→ **SOURCE**:
Solved Can OpenBOR do a vertical wall with 3D perspective?

Question that is answered or resolved.

ipkevin

Member
Check this out (6:40 mark):

Notice that the players can go through the door in the middle of the stage and it's drawn with proper perspective. Even the angle of the bottom edge of the door is perfectly aligned with the ground affine layer at every step.

Is there a way to do this in OpenBOR?

I was thinking of a bunch of workarounds to sort of achieve that, but nothing works like the above. Sprite stacking (works but very primitive looking - you cannot have nice door artwork like above), scrolling-stretching (works but isn't perfectly aligned with the ground and never will be), and finally rotating a ground affine layer 90degrees and adjusting begin/endsize, but the problem is that affine layers repeat infinitely so you can't have a nice door edge where it meets the ground.

Any ideas?
 
Last edited:
Let me just stop you before you finish any question that begins with "Can..." or "Is it possible...". It's always yes. Always. First, you can create vertical layers in OpenBOR. This is yet again where screens come into play. That said, vertical layers are not needed at all to achieve the effect you want.

There are several techniques you can use to create perspective walls in sprite based engines. The simplest, by far the most common, and what Kaiser Knuckle does, is to place two or more sprite objects to build your wall. One drawn in front of the play field and the other behind. Then you have it play different animation frames based on X position. The technique is explained in detail here, although it's simpler in OpenBOR since you don't have the hardware constraints they had to deal with.

→ **GIVEN ENTRIES**:
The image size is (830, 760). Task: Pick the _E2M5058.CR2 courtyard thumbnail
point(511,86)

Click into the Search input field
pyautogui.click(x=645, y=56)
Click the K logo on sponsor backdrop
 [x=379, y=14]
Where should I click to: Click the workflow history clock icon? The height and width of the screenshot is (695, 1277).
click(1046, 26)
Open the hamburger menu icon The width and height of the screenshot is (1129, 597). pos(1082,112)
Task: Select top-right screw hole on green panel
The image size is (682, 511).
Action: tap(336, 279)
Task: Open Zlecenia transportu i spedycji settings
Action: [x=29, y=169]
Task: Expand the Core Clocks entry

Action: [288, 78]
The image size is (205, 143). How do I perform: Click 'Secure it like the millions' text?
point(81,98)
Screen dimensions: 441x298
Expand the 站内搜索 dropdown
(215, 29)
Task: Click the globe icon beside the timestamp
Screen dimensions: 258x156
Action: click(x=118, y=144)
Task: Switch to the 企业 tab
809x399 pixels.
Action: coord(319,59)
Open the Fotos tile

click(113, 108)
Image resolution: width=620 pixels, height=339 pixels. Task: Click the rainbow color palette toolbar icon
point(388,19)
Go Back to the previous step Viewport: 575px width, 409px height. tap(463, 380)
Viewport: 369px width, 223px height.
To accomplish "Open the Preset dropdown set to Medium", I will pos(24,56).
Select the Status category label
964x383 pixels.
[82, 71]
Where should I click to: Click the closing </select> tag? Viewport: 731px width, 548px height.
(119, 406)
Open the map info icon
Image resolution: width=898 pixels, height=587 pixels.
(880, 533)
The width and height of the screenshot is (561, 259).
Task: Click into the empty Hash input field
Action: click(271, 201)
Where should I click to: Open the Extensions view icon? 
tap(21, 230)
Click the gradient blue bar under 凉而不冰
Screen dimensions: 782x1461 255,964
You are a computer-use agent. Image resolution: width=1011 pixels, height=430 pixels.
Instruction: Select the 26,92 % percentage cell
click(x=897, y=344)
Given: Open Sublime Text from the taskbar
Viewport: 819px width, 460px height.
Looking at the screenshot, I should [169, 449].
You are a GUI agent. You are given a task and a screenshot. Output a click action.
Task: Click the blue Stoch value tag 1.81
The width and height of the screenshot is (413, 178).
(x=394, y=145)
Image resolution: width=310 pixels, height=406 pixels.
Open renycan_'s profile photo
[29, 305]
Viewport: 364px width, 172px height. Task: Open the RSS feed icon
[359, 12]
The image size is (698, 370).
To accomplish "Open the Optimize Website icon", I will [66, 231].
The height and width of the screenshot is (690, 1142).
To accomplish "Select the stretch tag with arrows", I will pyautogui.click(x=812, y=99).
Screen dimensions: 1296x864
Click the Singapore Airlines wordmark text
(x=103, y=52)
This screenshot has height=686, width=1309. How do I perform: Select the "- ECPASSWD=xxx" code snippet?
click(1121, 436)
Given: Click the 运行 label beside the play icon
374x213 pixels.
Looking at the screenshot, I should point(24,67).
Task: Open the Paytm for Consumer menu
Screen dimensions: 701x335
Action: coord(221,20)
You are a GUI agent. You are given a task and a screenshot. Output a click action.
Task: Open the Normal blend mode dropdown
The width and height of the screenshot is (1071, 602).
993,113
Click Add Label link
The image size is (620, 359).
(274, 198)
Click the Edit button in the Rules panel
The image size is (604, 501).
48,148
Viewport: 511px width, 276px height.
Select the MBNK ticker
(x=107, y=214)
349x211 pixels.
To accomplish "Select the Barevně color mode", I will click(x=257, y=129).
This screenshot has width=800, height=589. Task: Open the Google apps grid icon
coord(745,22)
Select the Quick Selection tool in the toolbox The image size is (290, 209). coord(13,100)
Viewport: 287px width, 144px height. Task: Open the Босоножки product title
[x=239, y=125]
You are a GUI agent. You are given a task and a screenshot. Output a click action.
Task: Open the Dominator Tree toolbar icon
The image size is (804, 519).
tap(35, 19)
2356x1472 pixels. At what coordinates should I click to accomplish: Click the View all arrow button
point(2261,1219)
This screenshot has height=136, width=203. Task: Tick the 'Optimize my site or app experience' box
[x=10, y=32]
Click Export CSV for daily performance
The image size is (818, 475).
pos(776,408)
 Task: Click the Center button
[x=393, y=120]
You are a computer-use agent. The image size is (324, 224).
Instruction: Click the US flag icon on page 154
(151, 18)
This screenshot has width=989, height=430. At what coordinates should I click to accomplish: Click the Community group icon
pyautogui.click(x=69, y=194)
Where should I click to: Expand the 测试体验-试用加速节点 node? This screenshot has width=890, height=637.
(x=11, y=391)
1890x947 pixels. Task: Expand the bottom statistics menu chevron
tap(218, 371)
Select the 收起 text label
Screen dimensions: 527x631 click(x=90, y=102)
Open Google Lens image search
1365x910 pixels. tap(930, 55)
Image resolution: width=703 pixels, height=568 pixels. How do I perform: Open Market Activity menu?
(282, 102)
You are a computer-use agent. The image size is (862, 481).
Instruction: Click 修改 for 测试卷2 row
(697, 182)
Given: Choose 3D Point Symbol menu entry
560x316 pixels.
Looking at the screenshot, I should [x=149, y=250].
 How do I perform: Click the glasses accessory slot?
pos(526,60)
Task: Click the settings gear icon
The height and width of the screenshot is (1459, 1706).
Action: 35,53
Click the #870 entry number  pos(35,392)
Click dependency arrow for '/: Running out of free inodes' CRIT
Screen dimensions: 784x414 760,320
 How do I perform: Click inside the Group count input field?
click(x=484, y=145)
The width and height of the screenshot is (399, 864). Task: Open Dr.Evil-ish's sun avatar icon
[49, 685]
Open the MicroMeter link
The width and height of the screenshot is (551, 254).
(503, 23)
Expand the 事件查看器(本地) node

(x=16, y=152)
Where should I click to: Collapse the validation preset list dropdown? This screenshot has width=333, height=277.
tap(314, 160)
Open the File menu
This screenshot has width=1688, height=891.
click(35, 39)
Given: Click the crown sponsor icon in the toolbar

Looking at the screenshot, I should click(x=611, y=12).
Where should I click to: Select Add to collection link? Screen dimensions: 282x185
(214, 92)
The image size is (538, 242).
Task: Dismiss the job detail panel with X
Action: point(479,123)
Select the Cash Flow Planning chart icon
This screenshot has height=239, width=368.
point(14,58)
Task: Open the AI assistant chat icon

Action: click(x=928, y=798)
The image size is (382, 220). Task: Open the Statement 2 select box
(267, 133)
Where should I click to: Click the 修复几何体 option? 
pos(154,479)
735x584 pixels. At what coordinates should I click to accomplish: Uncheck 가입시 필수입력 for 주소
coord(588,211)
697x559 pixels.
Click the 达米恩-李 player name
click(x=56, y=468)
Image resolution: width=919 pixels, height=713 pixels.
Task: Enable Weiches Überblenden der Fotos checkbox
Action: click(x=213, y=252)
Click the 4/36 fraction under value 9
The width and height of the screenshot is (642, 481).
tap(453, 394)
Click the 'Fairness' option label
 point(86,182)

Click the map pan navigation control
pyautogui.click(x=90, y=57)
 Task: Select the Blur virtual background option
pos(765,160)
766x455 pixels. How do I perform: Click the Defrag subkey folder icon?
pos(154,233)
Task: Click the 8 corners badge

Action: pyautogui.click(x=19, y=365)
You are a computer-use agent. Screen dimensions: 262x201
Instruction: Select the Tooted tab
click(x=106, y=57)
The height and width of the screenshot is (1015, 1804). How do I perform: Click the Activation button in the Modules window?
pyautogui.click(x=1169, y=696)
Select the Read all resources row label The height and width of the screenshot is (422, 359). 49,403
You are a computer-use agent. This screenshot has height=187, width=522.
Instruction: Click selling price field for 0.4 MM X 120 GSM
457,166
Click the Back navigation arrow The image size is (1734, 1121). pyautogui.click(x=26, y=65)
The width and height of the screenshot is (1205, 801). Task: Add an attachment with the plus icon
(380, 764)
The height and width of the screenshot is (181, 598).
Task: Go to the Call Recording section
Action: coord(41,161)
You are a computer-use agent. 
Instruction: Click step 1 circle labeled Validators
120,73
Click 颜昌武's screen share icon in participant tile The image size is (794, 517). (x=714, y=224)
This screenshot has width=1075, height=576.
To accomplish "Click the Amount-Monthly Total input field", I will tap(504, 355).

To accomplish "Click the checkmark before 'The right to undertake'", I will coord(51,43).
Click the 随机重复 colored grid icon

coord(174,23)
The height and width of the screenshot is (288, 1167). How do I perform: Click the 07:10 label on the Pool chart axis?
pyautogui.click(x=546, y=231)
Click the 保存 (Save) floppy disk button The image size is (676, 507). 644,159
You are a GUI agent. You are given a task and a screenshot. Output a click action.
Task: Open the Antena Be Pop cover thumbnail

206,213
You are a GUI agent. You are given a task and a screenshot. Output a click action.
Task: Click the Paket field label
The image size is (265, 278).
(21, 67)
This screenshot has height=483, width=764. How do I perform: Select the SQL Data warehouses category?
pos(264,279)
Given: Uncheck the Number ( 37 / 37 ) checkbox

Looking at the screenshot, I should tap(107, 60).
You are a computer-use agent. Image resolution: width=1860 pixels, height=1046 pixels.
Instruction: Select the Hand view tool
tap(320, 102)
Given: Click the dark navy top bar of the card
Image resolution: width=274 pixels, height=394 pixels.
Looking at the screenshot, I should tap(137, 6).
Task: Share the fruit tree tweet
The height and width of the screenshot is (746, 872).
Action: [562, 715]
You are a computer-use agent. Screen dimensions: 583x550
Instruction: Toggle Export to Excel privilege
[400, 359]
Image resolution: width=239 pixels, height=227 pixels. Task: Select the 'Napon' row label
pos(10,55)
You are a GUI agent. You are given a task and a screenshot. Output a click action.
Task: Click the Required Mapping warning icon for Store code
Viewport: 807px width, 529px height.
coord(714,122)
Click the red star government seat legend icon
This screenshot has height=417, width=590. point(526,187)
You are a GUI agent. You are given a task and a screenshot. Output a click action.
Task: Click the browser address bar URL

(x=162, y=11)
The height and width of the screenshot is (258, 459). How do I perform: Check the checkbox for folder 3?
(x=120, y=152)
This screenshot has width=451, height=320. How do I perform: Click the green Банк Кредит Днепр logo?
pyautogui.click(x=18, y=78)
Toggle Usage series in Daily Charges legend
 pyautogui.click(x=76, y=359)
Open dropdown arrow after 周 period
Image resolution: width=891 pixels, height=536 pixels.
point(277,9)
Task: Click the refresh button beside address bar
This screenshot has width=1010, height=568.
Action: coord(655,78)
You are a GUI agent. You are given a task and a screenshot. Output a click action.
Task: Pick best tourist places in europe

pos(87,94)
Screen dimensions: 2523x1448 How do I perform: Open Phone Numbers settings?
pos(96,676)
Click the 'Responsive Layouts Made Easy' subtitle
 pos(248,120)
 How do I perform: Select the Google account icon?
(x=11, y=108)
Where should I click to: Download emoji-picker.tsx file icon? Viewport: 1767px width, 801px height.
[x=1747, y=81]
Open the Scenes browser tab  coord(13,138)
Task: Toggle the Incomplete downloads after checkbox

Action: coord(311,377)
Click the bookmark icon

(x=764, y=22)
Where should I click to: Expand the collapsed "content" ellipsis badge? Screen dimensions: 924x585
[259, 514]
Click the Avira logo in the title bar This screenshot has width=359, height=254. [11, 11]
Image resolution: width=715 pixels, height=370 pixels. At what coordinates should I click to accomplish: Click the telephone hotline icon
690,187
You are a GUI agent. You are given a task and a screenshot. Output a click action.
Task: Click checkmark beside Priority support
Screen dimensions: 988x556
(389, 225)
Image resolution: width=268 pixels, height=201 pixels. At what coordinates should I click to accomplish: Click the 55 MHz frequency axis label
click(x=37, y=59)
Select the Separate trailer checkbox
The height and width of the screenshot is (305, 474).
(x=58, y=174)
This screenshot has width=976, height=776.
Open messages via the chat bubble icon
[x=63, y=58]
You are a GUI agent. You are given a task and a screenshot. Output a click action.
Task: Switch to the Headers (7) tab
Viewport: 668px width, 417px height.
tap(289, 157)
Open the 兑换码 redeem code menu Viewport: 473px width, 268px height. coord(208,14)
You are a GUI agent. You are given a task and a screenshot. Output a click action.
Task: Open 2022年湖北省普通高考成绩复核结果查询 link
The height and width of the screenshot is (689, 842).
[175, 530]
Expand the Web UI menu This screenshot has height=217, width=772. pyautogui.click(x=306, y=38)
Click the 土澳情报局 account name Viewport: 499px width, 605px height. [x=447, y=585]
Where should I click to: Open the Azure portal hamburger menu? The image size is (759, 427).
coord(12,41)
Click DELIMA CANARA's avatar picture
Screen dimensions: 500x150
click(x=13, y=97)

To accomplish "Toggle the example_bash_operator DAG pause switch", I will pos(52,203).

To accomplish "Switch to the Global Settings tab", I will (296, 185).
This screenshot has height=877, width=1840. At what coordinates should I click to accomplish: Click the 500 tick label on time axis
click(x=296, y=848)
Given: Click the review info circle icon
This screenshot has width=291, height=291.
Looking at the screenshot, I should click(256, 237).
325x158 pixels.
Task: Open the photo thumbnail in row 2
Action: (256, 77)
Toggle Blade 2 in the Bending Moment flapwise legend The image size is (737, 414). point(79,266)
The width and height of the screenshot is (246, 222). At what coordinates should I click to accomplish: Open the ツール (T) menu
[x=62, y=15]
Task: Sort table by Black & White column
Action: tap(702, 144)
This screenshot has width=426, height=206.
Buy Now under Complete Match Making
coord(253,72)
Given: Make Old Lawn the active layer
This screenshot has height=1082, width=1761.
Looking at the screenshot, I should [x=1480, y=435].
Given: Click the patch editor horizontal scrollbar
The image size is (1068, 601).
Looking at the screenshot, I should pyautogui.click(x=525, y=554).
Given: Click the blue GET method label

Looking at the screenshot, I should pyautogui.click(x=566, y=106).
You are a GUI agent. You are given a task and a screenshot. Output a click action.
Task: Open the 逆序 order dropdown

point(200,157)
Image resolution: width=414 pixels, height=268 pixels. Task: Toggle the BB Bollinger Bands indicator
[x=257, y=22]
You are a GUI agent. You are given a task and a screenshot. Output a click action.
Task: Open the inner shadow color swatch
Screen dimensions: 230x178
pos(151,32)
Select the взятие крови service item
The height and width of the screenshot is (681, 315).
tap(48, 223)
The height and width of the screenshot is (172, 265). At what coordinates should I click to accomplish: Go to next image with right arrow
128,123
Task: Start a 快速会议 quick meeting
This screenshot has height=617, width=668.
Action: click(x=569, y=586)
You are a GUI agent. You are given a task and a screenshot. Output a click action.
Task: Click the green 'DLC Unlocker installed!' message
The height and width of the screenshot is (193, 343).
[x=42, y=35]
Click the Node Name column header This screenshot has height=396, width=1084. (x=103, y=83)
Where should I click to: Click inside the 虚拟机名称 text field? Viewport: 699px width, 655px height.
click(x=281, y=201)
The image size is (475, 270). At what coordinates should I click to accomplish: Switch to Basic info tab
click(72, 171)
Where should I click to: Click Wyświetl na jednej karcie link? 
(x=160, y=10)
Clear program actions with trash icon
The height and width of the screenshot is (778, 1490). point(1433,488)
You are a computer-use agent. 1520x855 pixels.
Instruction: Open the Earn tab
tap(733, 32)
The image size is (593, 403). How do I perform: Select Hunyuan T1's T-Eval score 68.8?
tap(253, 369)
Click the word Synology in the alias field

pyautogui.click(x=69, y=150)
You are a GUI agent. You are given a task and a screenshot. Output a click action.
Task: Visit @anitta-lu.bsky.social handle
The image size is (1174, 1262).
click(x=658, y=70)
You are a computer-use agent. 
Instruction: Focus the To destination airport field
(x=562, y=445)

→ **SET PROBLEM**: Print the stretch of the OpenBOR thread from "Solved Can OpenBOR do" through "at every step." word for word. The material is separate from the OpenBOR thread.

→ **RESULT**:
Solved Can OpenBOR do a vertical wall with 3D perspective?

Question that is answered or resolved.

ipkevin

Member
Check this out (6:40 mark):

Notice that the players can go through the door in the middle of the stage and it's drawn with proper perspective. Even the angle of the bottom edge of the door is perfectly aligned with the ground affine layer at every step.